28 Sep 2017 0 Kommentare

e-ink-monitor-von-dasungDas Potential von E-Ink ist noch längst nicht ausgereizt – bestes Beispiel: augenfreundliche Displays für Laptops und … veritable E-Ink-Monitore für den Desktop. Bisher hat sich mit dem „Paperlike“ nur der chinesische Hersteller Dasung an so ein Produkt herangewagt, und anfangs hagelte es eine Menge Kritik. Die erste Version des „Second Screen“ im 13,3-Zoll-Format war störanfällig, und es gab Probleme mit den Software-Treibern. Auch die Reaktionsgeschwindigkeit war noch ziemlich niedrig.

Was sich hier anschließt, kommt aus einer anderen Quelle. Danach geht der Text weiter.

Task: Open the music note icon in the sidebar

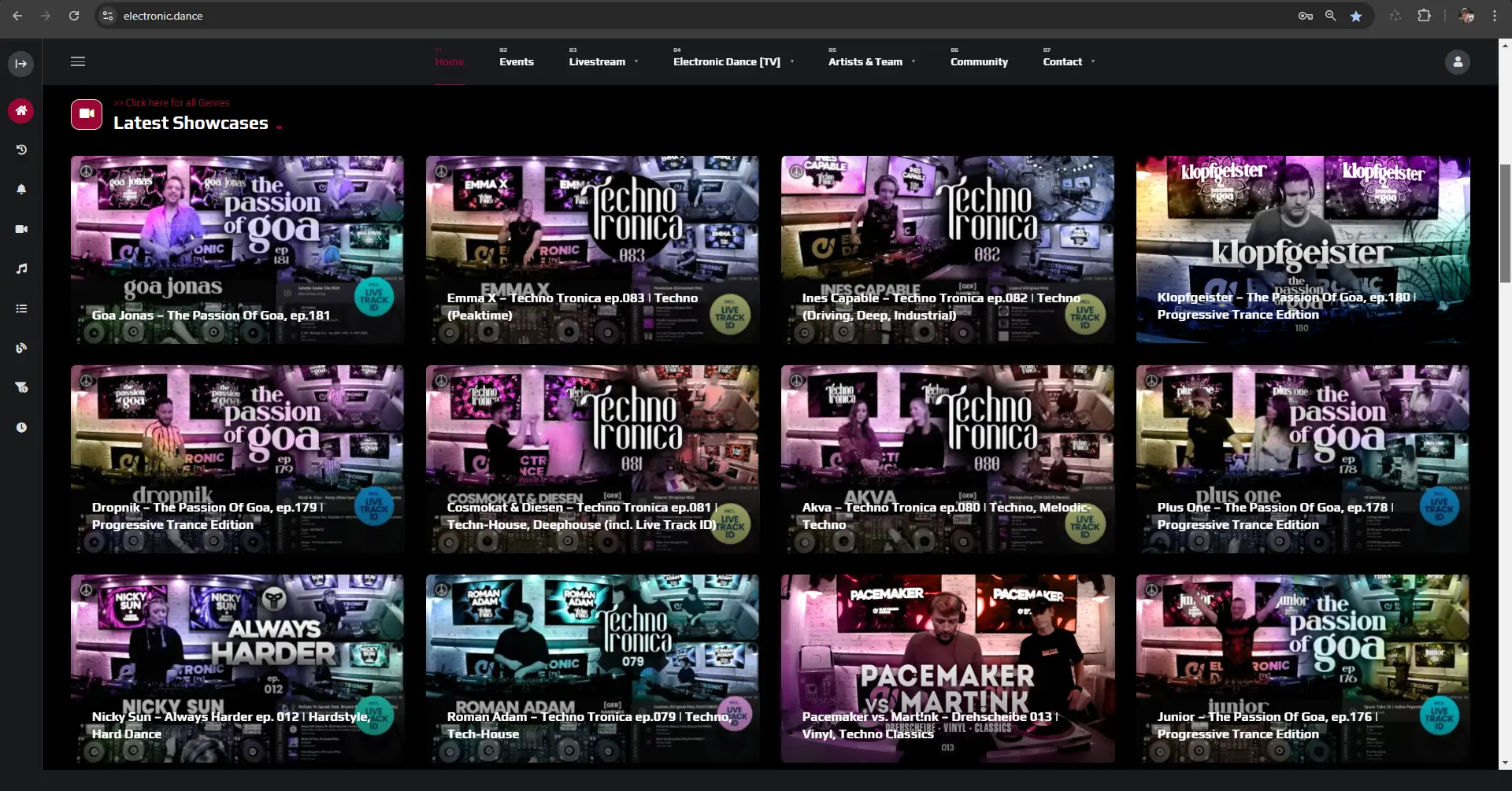Action: click(21, 268)
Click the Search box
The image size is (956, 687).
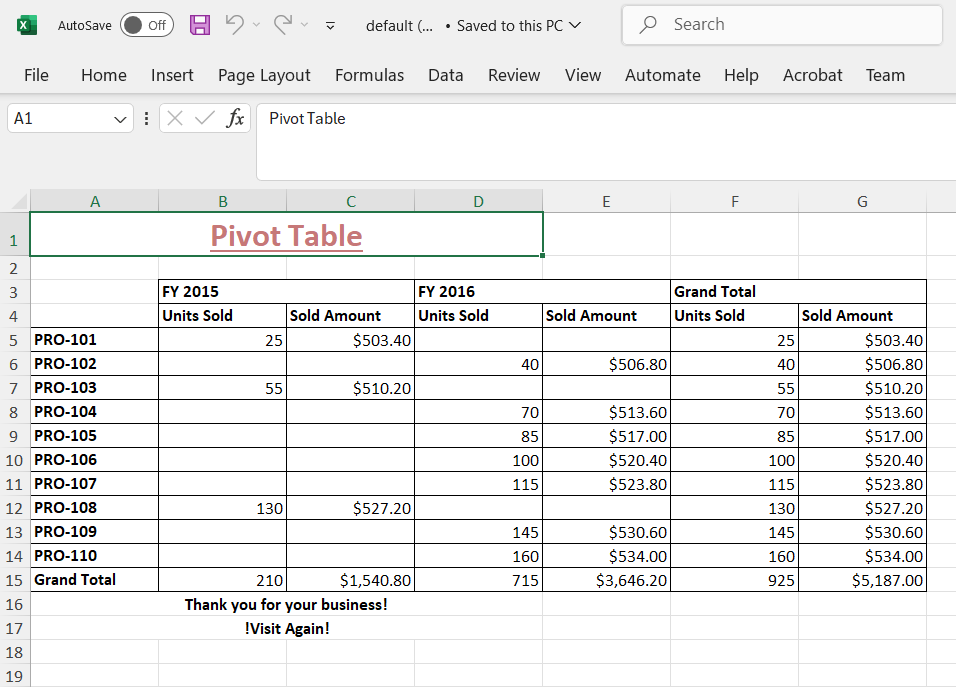click(x=782, y=25)
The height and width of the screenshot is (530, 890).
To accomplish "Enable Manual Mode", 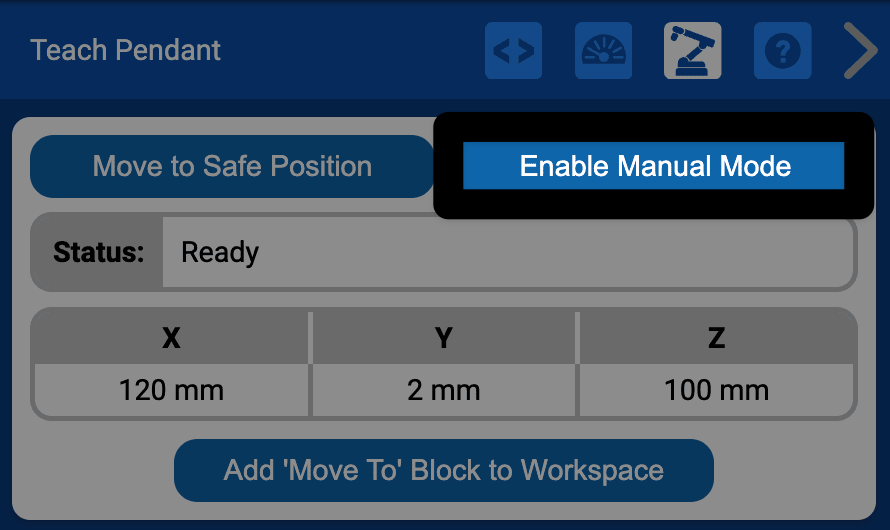I will point(654,166).
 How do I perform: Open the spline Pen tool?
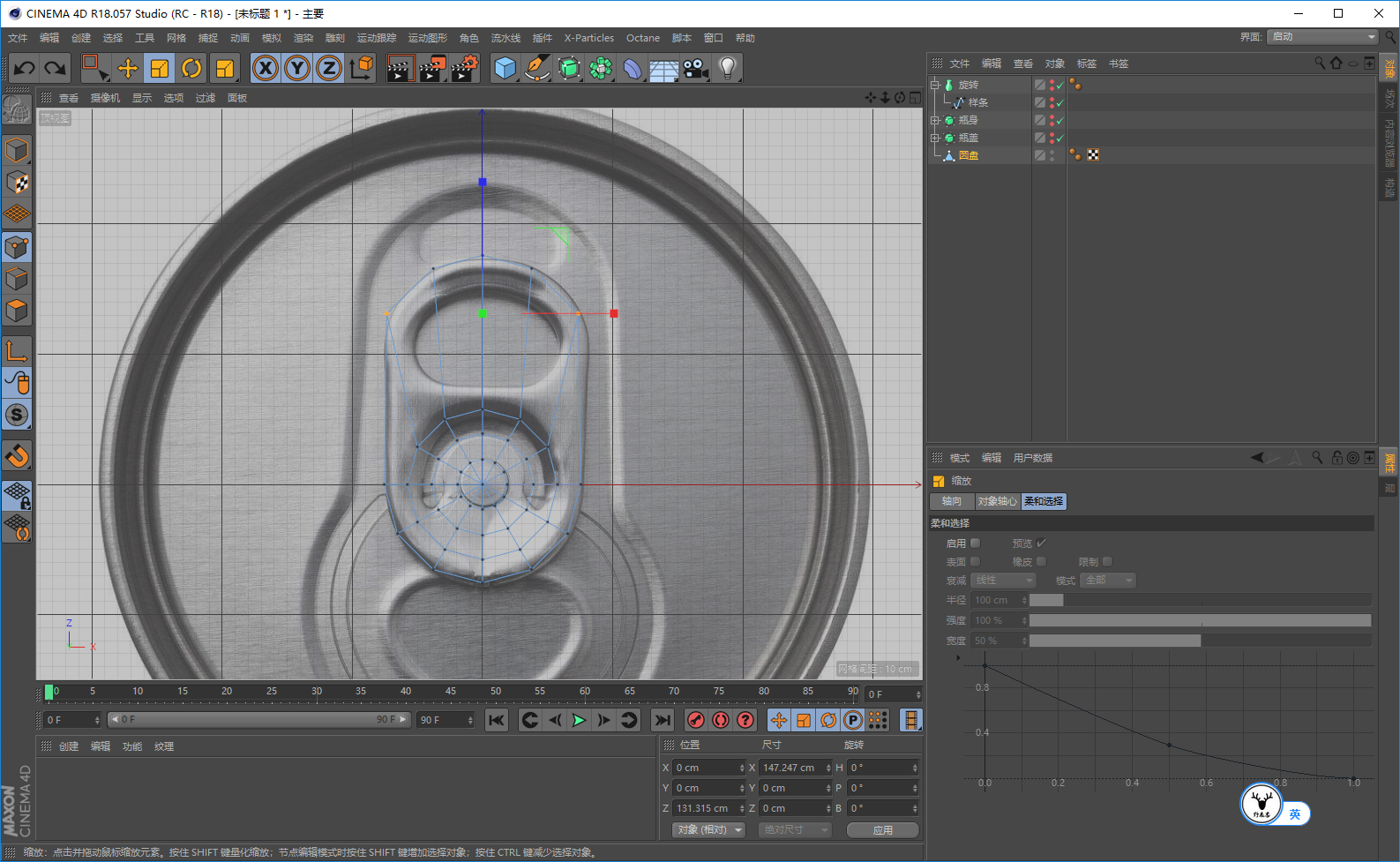[536, 68]
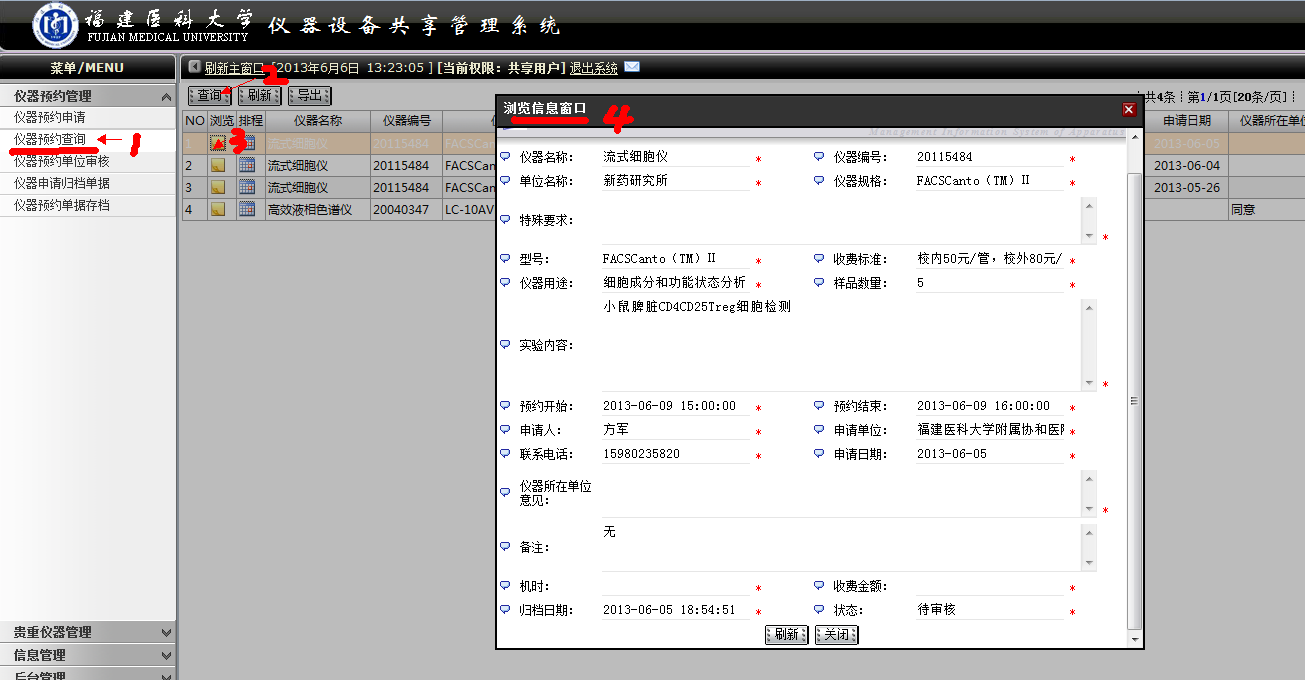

Mit dem Paperlike Pro sind diese Probleme nun offenbar gelöst, erste Reviews – zum Beispiel von The Digital Reader & Good Ereader – bescheinigen dem Monitor nicht nur Augen-, sondern auch Benutzerfreundlichkeit.

Via HDMI-Kabel kann man den Paperlike Pro an jedes Gerät mit einem entsprechenden Ausgang anschließen, inklusive Smartphone oder Tablet. Dabei stehen nicht nur zwei Auflösungen (1600 mal 1200 bzw. 800 mal 600) zur Verfügung, sondern auch diverse Grafik-Modi mit unterschiedlicher Zahl von Graustufen, darunter 16 Graustufen wie bei einem konventionellen E-Reader-Display. Faustregel: je weniger Graustufen, desto rascher reagiert das Display.

Einziges echtes Manko bleibt der hohe Preis: wer den Paperlike Pro E-Ink-Monitor via Indiegogo bestellt, muss 800 Dollar berappen, umgerechnet etwa 680 Euro. Anderererseit: für Vielschreiber, die unter Augenstress leiden, dürfte das gut angelegtes Geld sein.